The implications of an ETH spot ETF – Tactical plays for ETHUSD traders

Chris Weston
Head of Research
24 May 2024
The crypto scene has its focus on the formal blessing from the SEC to allow ETH spot ETFs to trade in the US. Given we’ve now seen regulatory sign-off on the 19b-4 filling, which allows the regulator to understand the impact of change in rules and to efficiently scenario test the rollout of the spot ETF – the next stage will be the SEC signing off on applications (the S-1 form) made by the 9 ETF issuers, although that may not happen overnight.

What’s important is the crypto world now sees a very high probability that an ETH spot ETF will be rolled out soon. A key question therefore for traders is exactly how much of this news is now in the price, and what is the likelihood of a “buy the rumour, sell the fact” playing out? Many are now even looking ahead at what could be the next coin to have a spot ETF launch – the front runner seems to be SOL. 

Using the BTC spot ETF as a guide, which was fully approved on 10 January, in the lead-up to the launch we saw a strong run-in the BTCUSD price into $49k and then a 21% correction into $38,500 over the ensuing 12 days. It was then that traders saw the upbeat aggregated daily inflows into the 10 BTC spot ETFs (ex-Grayscale) and aggressively bought back in, with BTCUSD ultimately rallying 90% to $73k. 

Daily inflows in all BTC cash ETFs


The possibility of that same price action playing out in ETHUSD is an obvious risk, but when everyone is expecting something like this to happen, it rarely does, or at least the retracement should be far shallower. Plus, with expectations of solid inflows from investors into the ETH spot ETF, and the understanding of how influential these inflows have been on the BTC price, this understanding may even mitigate a ‘sell on fact’ altogether. 

Price action portrays strong anticipation of the ETF launch

Looking at the rally in ETHUSD since 20 May, with price gaining 30% and pushing 3900, we can see the market has seen the potential ETF blessing as a big positive for ETH. We can also see the outperformance of ETH through the ETHUSD/BTCUSD (top pane) or ETHUSD/SOLUSD ratio. 

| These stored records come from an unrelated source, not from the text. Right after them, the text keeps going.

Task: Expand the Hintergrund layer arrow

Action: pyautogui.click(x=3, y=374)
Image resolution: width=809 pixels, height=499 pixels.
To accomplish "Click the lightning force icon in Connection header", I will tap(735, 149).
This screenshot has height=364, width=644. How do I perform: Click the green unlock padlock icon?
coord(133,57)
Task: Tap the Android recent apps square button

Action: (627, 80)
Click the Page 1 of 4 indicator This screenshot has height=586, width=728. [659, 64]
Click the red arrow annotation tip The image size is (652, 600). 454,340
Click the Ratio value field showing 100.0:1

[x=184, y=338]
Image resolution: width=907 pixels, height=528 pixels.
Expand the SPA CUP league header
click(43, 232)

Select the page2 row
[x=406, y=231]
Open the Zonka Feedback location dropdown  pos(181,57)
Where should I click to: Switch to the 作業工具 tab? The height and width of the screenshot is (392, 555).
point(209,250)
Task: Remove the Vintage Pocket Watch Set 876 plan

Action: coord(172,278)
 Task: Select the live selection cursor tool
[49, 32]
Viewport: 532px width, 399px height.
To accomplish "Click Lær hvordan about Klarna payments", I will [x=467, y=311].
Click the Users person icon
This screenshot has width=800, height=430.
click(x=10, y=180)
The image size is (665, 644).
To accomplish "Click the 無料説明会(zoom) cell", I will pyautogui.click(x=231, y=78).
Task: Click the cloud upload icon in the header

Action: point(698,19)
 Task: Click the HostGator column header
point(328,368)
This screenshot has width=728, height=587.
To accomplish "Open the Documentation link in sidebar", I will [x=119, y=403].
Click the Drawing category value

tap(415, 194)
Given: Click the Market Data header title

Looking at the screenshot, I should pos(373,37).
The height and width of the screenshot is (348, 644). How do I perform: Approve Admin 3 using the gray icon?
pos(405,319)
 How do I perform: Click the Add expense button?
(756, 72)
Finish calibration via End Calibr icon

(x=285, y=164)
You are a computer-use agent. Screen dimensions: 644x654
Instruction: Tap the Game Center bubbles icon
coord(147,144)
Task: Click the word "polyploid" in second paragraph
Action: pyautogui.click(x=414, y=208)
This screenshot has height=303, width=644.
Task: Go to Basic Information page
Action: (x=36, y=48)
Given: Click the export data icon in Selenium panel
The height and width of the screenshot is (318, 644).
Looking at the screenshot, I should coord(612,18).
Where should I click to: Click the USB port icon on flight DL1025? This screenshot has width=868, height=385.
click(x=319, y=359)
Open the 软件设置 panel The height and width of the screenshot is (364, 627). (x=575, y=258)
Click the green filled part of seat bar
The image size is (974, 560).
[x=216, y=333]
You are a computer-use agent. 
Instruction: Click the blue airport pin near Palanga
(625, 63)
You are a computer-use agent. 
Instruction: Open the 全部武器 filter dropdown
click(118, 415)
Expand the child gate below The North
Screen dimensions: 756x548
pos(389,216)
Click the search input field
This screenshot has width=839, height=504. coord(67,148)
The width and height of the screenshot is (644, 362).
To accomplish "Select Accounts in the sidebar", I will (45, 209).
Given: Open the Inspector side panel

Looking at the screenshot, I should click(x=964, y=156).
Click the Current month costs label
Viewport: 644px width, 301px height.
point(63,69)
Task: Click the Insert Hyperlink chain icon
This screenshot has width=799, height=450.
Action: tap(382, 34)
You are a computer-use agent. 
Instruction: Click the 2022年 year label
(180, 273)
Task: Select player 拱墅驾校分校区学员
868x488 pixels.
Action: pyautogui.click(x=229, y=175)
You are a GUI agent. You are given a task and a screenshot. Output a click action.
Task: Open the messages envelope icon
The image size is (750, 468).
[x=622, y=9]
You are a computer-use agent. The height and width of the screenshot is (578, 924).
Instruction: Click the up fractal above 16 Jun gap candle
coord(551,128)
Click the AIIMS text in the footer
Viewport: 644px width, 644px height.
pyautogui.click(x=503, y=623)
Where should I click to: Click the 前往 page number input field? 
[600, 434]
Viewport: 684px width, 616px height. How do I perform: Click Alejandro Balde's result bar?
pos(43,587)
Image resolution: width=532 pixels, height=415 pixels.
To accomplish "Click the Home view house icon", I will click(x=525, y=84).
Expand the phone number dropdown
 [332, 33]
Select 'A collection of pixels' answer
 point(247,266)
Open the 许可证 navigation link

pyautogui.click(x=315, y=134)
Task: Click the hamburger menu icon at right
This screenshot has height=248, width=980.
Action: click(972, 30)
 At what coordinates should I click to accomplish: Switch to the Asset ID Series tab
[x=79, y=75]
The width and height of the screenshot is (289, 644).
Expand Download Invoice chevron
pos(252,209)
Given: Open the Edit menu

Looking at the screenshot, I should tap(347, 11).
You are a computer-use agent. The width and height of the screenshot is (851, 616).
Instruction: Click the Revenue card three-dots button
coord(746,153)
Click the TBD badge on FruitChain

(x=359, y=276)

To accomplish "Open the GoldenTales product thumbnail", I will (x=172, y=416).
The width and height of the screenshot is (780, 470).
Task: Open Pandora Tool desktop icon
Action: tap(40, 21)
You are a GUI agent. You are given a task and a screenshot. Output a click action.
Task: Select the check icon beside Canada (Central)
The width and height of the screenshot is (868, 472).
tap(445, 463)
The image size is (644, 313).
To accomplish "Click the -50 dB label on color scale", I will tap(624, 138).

We can also open interest in ETF futures, across the various platforms, has been steadily rising, where the notional value of all outstanding contracts sits close to a record $15b. If we then look at funding rates charged on ETH perpetual futures these have been falling consistently since March, showing that despite the move higher in the underlying price, the leverage held by market participants is still very low – a sign that we are nowhere near the euphoria stage and that price could kick higher and traders may chase. 


(Source: The Block)

Choosing between the ETH and BTC spot ETF – the implications

For potential investors in the new ETH spot ETF (assuming it does come) they would now have a choice. For many US financial advisors, who could look to suggest a crypto spot ETF to clients, it isn’t just a case of having BTC or ETH in the portfolio for diversification purposes – where due to its higher volatility and often low correlation with other asset classes, crypto can help spread portfolio variance. These advisors will now have to educate themselves fully on the key differences between BTC and ETH, and which is the better ETF to choose from. 

On one hand, ETH has a lower market cap and differing liquidity conditions, so inflows into the ETH spot ETF could have an even greater influence on the underlying price. 

Bitcoin does have a scarcity factor, which many would be aware of after the recent ‘halving’, but with reduced supply and good demand, this dynamic is supportive of the BTC price over time, with some saying BTC is a ‘store of value’ – a mantra I would currently dispute given its propensity to follow the S&P500 on big down days. 

Bitcoin is not a great medium of exchange though, and ETH is far better in this regard so the adoption thematic, as well as potential use case, are more supportive over the longer term for ETH than BTC. 

Either way, the market has seen how influential the BTC spot ETF has been in driving prices higher, so are ready to trade ETH should we see big inflows into the ETH spot ETF. 

Of course, we could feasibly see outflows from the BTC spot ETF and rotation into the ETH spot ETF and that may raise the prospect of sustained downside in the BTCUSD/ETHUSD ratio (traders can play this by going short of BTCUSD and long ETHUSD). 

What’s the play?

But for those whose focus is trading ETHUSD in isolation, the question – assuming full sign-off from the SEC – is whether ETHUSD can power through 4000 and the March highs of 4092.55, or whether we see long positions reduced quickly and a 'sell on fact' playing out – I favour the former scenario, but as long as the S&P500 can stay at elevated levels, market volatility remains subdued and US bond yields don’t start to move sharply higher, then any 15% pullback on a ‘sell on fact’ should offer a compelling entry for tactical buyers.